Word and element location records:
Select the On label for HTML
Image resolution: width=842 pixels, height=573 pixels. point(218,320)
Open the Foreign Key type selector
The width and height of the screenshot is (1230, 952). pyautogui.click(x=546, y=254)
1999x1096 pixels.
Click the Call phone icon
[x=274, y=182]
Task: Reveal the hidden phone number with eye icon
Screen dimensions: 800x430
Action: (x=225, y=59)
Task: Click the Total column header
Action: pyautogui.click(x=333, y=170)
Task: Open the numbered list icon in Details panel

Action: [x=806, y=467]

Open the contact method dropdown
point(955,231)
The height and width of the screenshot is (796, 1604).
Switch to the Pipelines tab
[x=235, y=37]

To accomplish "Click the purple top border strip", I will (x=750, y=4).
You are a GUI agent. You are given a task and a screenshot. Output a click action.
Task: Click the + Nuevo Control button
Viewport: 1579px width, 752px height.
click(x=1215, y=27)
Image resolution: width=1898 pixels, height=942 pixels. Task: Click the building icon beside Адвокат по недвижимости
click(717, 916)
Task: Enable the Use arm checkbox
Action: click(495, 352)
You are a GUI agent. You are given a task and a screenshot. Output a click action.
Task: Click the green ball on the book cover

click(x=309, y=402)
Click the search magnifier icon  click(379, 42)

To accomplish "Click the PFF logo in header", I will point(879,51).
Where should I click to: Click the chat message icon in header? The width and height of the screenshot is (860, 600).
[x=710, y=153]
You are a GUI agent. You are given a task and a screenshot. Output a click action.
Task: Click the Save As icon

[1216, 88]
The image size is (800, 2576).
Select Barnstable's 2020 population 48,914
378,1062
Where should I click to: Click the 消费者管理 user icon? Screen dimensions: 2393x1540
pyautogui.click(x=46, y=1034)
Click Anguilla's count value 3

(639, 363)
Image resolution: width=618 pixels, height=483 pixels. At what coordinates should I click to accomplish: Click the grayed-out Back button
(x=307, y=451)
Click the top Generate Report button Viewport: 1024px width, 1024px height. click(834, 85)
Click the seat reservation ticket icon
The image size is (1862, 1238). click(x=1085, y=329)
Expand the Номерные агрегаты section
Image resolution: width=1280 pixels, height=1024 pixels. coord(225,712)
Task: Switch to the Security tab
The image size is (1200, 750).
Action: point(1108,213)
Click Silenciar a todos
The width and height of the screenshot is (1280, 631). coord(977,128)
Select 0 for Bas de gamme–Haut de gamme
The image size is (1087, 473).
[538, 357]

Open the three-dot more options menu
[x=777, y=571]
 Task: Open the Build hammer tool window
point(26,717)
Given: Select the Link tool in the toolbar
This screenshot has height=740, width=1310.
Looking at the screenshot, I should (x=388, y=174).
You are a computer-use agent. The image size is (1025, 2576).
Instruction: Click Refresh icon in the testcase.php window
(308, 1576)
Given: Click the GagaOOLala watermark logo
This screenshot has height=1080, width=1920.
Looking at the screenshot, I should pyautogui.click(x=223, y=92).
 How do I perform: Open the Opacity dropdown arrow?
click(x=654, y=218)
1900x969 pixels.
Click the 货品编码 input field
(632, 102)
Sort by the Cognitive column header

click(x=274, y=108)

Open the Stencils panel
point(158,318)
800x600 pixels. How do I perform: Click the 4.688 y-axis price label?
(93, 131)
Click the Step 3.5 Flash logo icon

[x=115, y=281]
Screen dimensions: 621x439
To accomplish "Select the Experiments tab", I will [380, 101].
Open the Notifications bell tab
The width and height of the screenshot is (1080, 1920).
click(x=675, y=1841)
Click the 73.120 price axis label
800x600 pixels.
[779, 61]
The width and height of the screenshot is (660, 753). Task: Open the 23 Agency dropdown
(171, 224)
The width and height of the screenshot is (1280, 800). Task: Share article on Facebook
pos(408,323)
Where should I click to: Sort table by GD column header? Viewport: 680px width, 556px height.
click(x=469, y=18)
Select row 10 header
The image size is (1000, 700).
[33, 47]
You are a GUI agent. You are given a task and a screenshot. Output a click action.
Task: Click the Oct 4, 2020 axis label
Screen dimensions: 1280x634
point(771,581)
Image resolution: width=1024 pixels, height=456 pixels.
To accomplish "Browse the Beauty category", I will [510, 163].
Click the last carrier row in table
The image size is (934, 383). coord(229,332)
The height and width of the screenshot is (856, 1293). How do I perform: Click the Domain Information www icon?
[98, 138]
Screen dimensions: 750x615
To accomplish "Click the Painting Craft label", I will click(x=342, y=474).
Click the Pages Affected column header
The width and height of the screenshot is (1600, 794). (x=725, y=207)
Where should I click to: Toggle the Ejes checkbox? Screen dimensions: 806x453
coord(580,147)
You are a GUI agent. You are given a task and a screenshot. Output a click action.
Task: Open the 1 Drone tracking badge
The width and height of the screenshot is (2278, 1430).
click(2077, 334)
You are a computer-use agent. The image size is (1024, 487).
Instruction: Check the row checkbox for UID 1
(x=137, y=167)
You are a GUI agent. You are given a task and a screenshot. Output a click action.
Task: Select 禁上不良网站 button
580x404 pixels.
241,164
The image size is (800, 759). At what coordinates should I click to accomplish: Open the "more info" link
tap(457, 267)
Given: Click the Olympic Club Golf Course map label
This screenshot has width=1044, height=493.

Requirements:
Reproduce all of the rows above verbatim, line for line.

Result below:
Select the On label for HTML
Image resolution: width=842 pixels, height=573 pixels. point(218,320)
Open the Foreign Key type selector
The width and height of the screenshot is (1230, 952). pyautogui.click(x=546, y=254)
1999x1096 pixels.
Click the Call phone icon
[x=274, y=182]
Task: Reveal the hidden phone number with eye icon
Screen dimensions: 800x430
Action: (x=225, y=59)
Task: Click the Total column header
Action: pyautogui.click(x=333, y=170)
Task: Open the numbered list icon in Details panel

Action: [x=806, y=467]

Open the contact method dropdown
point(955,231)
The height and width of the screenshot is (796, 1604).
Switch to the Pipelines tab
[x=235, y=37]

To accomplish "Click the purple top border strip", I will (x=750, y=4).
You are a GUI agent. You are given a task and a screenshot. Output a click action.
Task: Click the + Nuevo Control button
Viewport: 1579px width, 752px height.
click(x=1215, y=27)
Image resolution: width=1898 pixels, height=942 pixels. Task: Click the building icon beside Адвокат по недвижимости
click(717, 916)
Task: Enable the Use arm checkbox
Action: click(495, 352)
You are a GUI agent. You are given a task and a screenshot. Output a click action.
Task: Click the green ball on the book cover

click(x=309, y=402)
Click the search magnifier icon  click(379, 42)

To accomplish "Click the PFF logo in header", I will point(879,51).
Where should I click to: Click the chat message icon in header? The width and height of the screenshot is (860, 600).
[x=710, y=153]
You are a GUI agent. You are given a task and a screenshot. Output a click action.
Task: Click the Save As icon

[1216, 88]
The image size is (800, 2576).
Select Barnstable's 2020 population 48,914
378,1062
Where should I click to: Click the 消费者管理 user icon? Screen dimensions: 2393x1540
pyautogui.click(x=46, y=1034)
Click Anguilla's count value 3

(639, 363)
Image resolution: width=618 pixels, height=483 pixels. At what coordinates should I click to accomplish: Click the grayed-out Back button
(x=307, y=451)
Click the top Generate Report button Viewport: 1024px width, 1024px height. click(834, 85)
Click the seat reservation ticket icon
The image size is (1862, 1238). click(x=1085, y=329)
Expand the Номерные агрегаты section
Image resolution: width=1280 pixels, height=1024 pixels. coord(225,712)
Task: Switch to the Security tab
The image size is (1200, 750).
Action: point(1108,213)
Click Silenciar a todos
The width and height of the screenshot is (1280, 631). coord(977,128)
Select 0 for Bas de gamme–Haut de gamme
The image size is (1087, 473).
[538, 357]

Open the three-dot more options menu
[x=777, y=571]
 Task: Open the Build hammer tool window
point(26,717)
Given: Select the Link tool in the toolbar
This screenshot has height=740, width=1310.
Looking at the screenshot, I should (x=388, y=174).
You are a computer-use agent. The image size is (1025, 2576).
Instruction: Click Refresh icon in the testcase.php window
(308, 1576)
Given: Click the GagaOOLala watermark logo
This screenshot has height=1080, width=1920.
Looking at the screenshot, I should pyautogui.click(x=223, y=92).
 How do I perform: Open the Opacity dropdown arrow?
click(x=654, y=218)
1900x969 pixels.
Click the 货品编码 input field
(632, 102)
Sort by the Cognitive column header

click(x=274, y=108)

Open the Stencils panel
point(158,318)
800x600 pixels. How do I perform: Click the 4.688 y-axis price label?
(93, 131)
Click the Step 3.5 Flash logo icon

[x=115, y=281]
Screen dimensions: 621x439
To accomplish "Select the Experiments tab", I will [380, 101].
Open the Notifications bell tab
The width and height of the screenshot is (1080, 1920).
click(x=675, y=1841)
Click the 73.120 price axis label
800x600 pixels.
[779, 61]
The width and height of the screenshot is (660, 753). Task: Open the 23 Agency dropdown
(171, 224)
The width and height of the screenshot is (1280, 800). Task: Share article on Facebook
pos(408,323)
Where should I click to: Sort table by GD column header? Viewport: 680px width, 556px height.
click(x=469, y=18)
Select row 10 header
The image size is (1000, 700).
[33, 47]
You are a GUI agent. You are given a task and a screenshot. Output a click action.
Task: Click the Oct 4, 2020 axis label
Screen dimensions: 1280x634
point(771,581)
Image resolution: width=1024 pixels, height=456 pixels.
To accomplish "Browse the Beauty category", I will [510, 163].
Click the last carrier row in table
The image size is (934, 383). coord(229,332)
The height and width of the screenshot is (856, 1293). How do I perform: Click the Domain Information www icon?
[98, 138]
Screen dimensions: 750x615
To accomplish "Click the Painting Craft label", I will click(x=342, y=474).
Click the Pages Affected column header
The width and height of the screenshot is (1600, 794). (x=725, y=207)
Where should I click to: Toggle the Ejes checkbox? Screen dimensions: 806x453
coord(580,147)
You are a GUI agent. You are given a task and a screenshot. Output a click action.
Task: Open the 1 Drone tracking badge
The width and height of the screenshot is (2278, 1430).
click(2077, 334)
You are a computer-use agent. The image size is (1024, 487).
Instruction: Check the row checkbox for UID 1
(x=137, y=167)
You are a GUI agent. You are given a task and a screenshot. Output a click action.
Task: Select 禁上不良网站 button
580x404 pixels.
241,164
The image size is (800, 759). At what coordinates should I click to accomplish: Open the "more info" link
tap(457, 267)
Given: Click the Olympic Club Golf Course map label
This screenshot has width=1044, height=493.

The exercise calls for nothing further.